I took a bus into town for five pounds. The driver told me of a couple good hostels, and I was on my way. I walked through downtown Belfast staring at the pubs, clubs and greasy fish and chip joints. After some wandering about I finally found my way to Arnie's Backpackers, a normal home in a residential neighborhood. It was really mellow and had a nice fireplace. A couple of Australians lived and worked there. I asked about jobs. They lit up and said, "Well, there's always the medical trials." You could make up to 4,000 pounds by volunteering to be a guinea pig for drug tests lasting one to three months. And, as a bonus, the hospital was stacked with cute nurses, cable TV and good food.

Arnie asked if I wanted to do a Black Cab Tour. I said no. Then asked him what that was. He pulled out a yellow folder full of pictures of murals painted on the sides of tenements showing crazy-looking hooded figures carrying assault rifles. If five people would take the tour, then Walter, the tour guide, would show up in his black cab and drive us up into west Belfast. I asked what it was like living there in the time of "the Troubles." Just the day before I arrived, the postman was shot for simply delivering the mail (he was Catholic, in a Protestant neighborhood). The previous week there were three bomb hoaxes.

Belfast murals

The next day Chris, one of the Australians, asked me if I was going to do the tour. I said yes, and he said he could take me to neighborhoods where the cabs won't go. I agreed. I was going to take my Canon Eos 1n, a big bulky 35 mm camera. Chris shook his head. "Too dangerous, mate. Anything smaller?" I went back to the room and got my point-and-shoot, so small it fit in my pocket. He approved but warned me, "Take the photos bloody quick and keep your ass moving, or you might lose it!"

Belfast murals

Once there, the curbs made it obvious which neighborhood we were in.

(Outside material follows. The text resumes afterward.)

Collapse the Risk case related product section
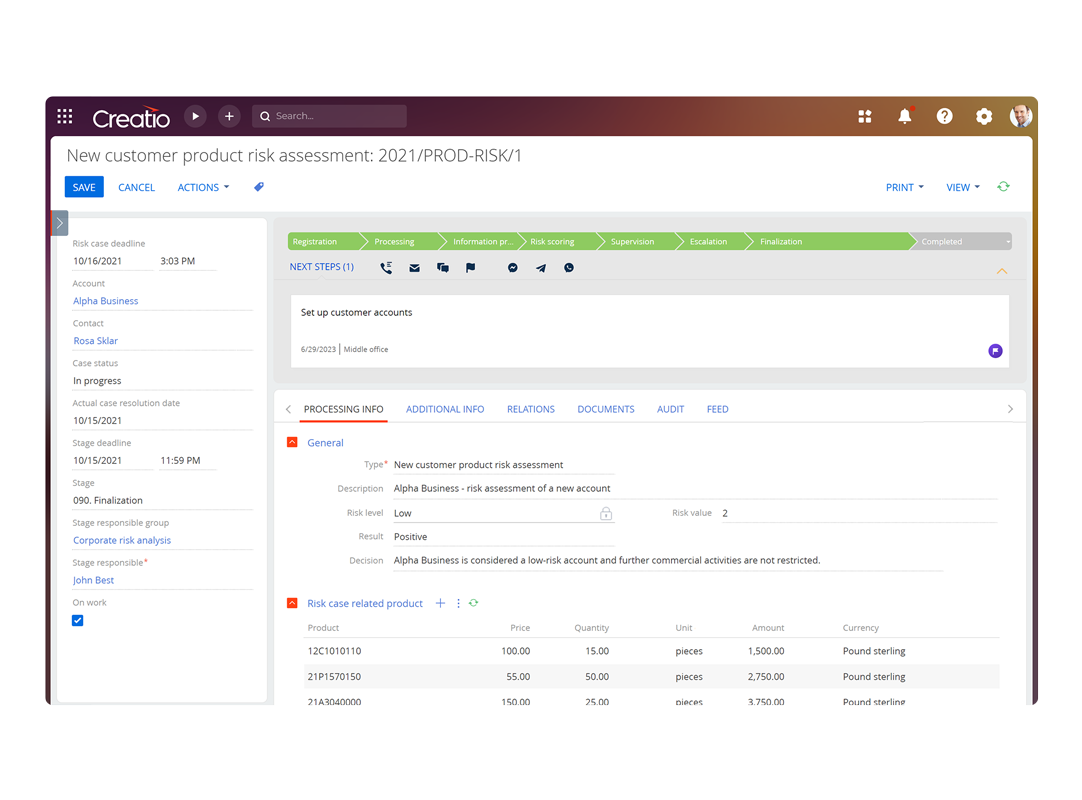This screenshot has width=1082, height=800. point(292,603)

Protestants painted theirs red, white and blue. Instead of painting curbs the Catholics hung orange, white and green IRA flags off street poles. We passed a row of houses that were bombed out; they acted as a shield to the houses behind them, which were inhabited. The ones that were destroyed were on a main street that got a lot of traffic, which made them easy firebombing targets. As a result the people finally stopped moving back in.

As we moved into a Catholic neighborhood, I thought I saw smoke coming from an abandoned house. These people were not used to cabs coming there, so we definitely got some looks. I took photos as fast as I could; then we headed back out the way we came. When we got back to the abandoned house, you could hear people laughing inside while flames leapt from the roof. We got out of there fast and headed back to town. As we were walking, military hummers and smaller jeeps passed us with big guns attached. The police cars look more like armored vehicles, because they are, just a bit smaller than a Brinks truck you see collecting cash.

Belfast murals

The next day I took the Black Cab Tour. Walter, a talkative Catholic cabbie, arrived at Arnie's and five of us piled in. The first stop was the lower part of Shankill, a government housing complex, which is UFF, or Ulster Freedom Fighters, territory. Over 20 murals, all painted in intense colors, covered the entire sides of buildings. Walter stayed in the car. He had no intention of getting out. I had the feeling that if anything happened, we'd better be back there quickly or he'd be gone. We roamed around and took photos. Nobody took notice, but the murals spoke loud and clear. Men with ski masks, combat boots and assault rifles stared at you. In one mural a sniper is painted so that wherever you are, he's aiming at you.